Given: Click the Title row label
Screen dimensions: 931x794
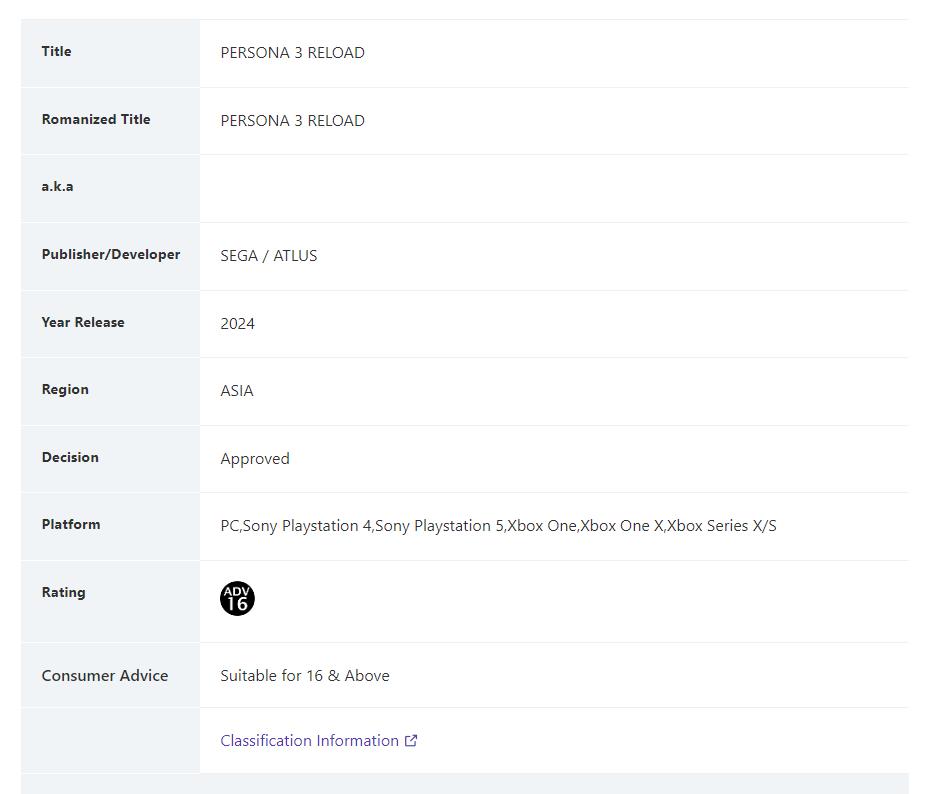Looking at the screenshot, I should click(56, 52).
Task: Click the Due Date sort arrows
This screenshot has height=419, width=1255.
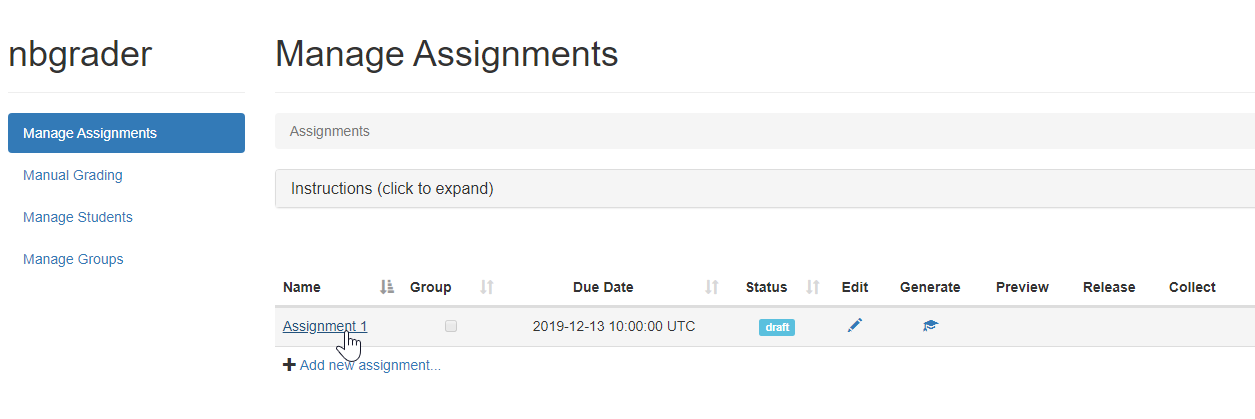Action: pyautogui.click(x=712, y=287)
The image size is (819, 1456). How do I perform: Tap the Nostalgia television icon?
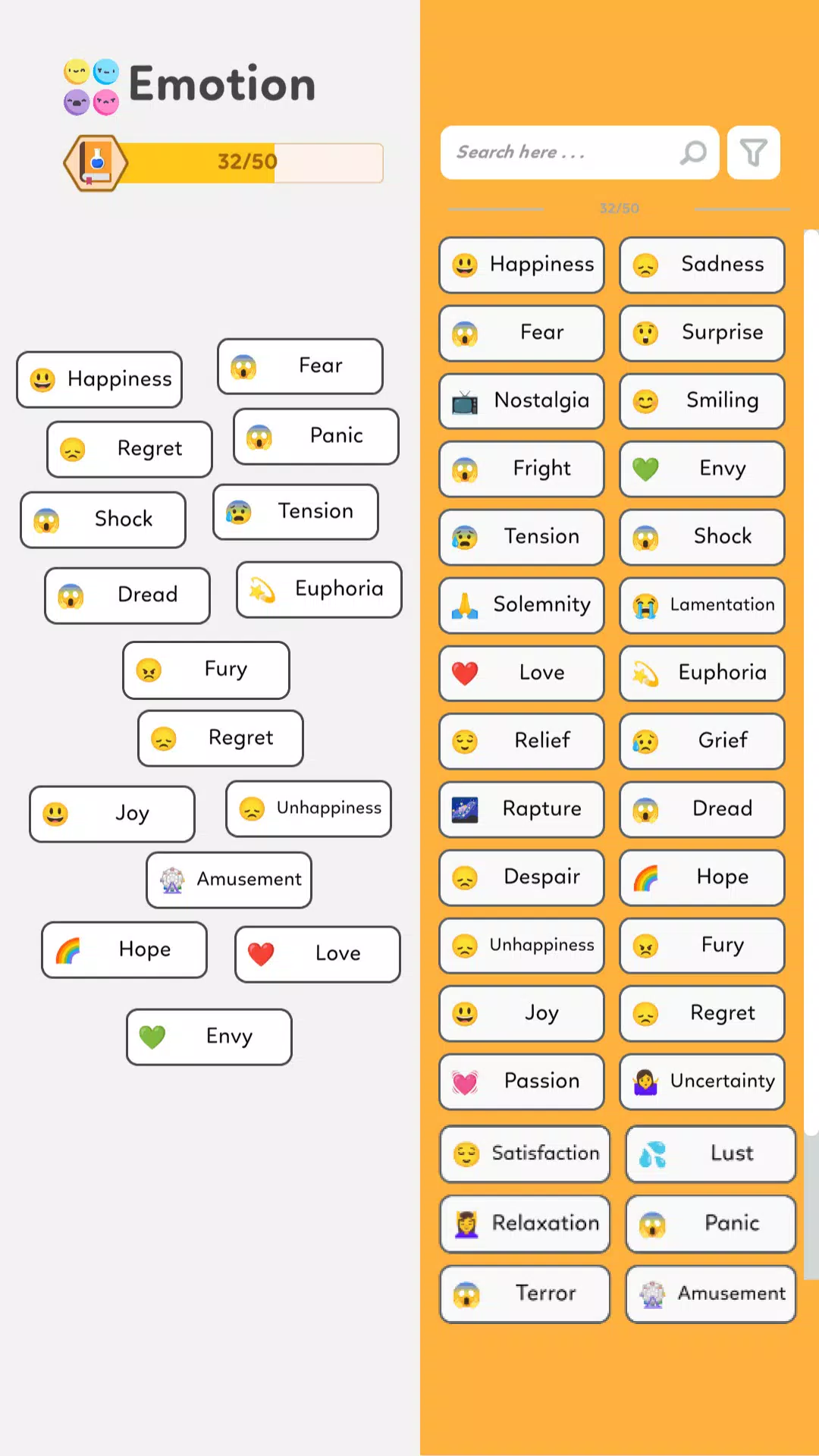pyautogui.click(x=465, y=401)
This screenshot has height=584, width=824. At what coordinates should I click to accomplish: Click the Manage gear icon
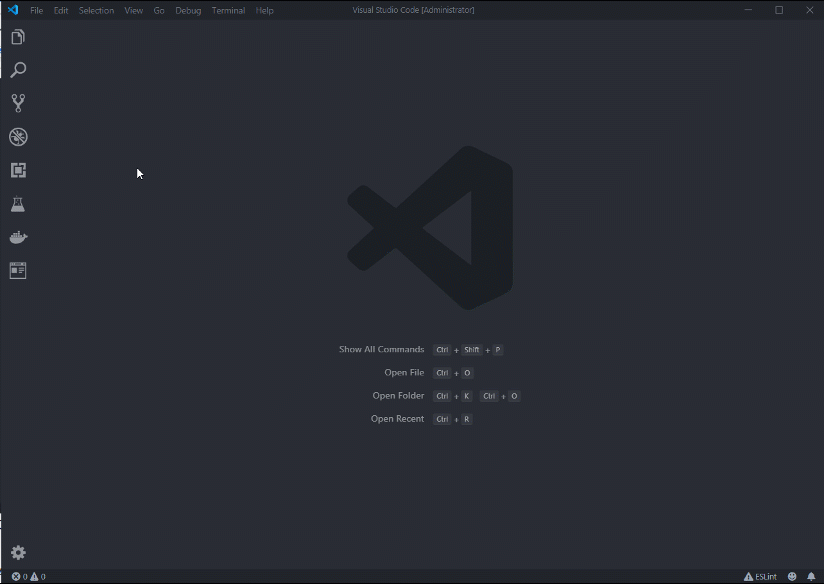tap(18, 552)
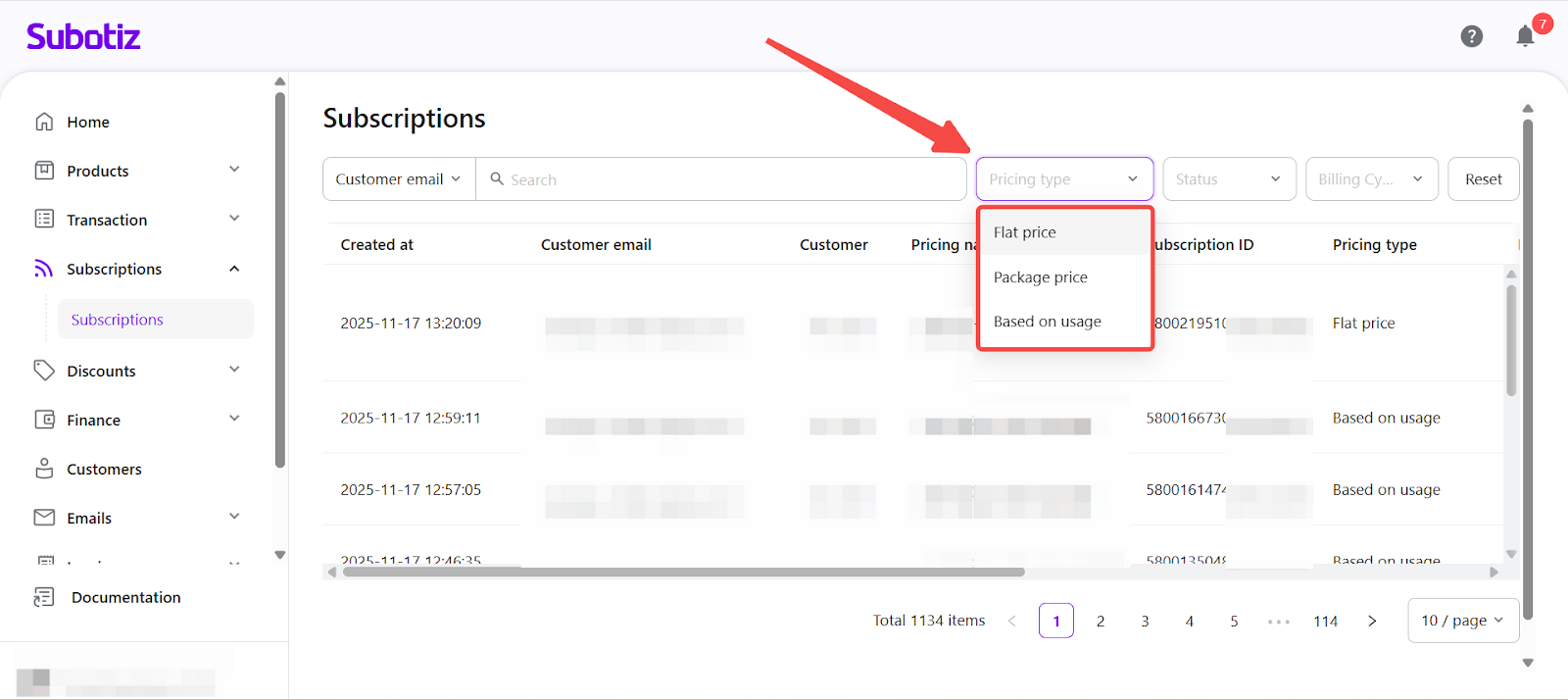1568x700 pixels.
Task: Open Customer email search field selector
Action: tap(398, 179)

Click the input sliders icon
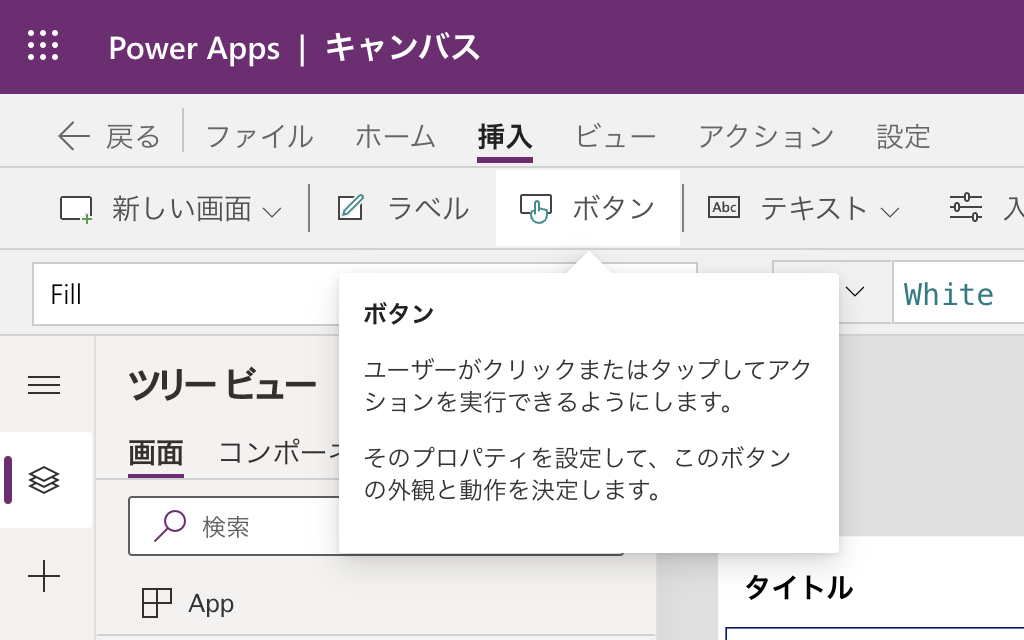click(x=965, y=208)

- - -

• [Requirement]: Output every record above word for word, omitting any pictures they contain.

• [Response to the exercise]:
Given: Click the Title row label
Screen dimensions: 931x794
Looking at the screenshot, I should click(56, 52).
Task: Click the Due Date sort arrows
This screenshot has height=419, width=1255.
Action: pyautogui.click(x=712, y=287)
The image size is (819, 1456). How do I perform: Tap the Nostalgia television icon?
pyautogui.click(x=465, y=401)
This screenshot has height=584, width=824. At what coordinates should I click to accomplish: Click the Manage gear icon
tap(18, 552)
1568x700 pixels.
Task: Open Customer email search field selector
Action: tap(398, 179)

Click the input sliders icon
click(x=965, y=208)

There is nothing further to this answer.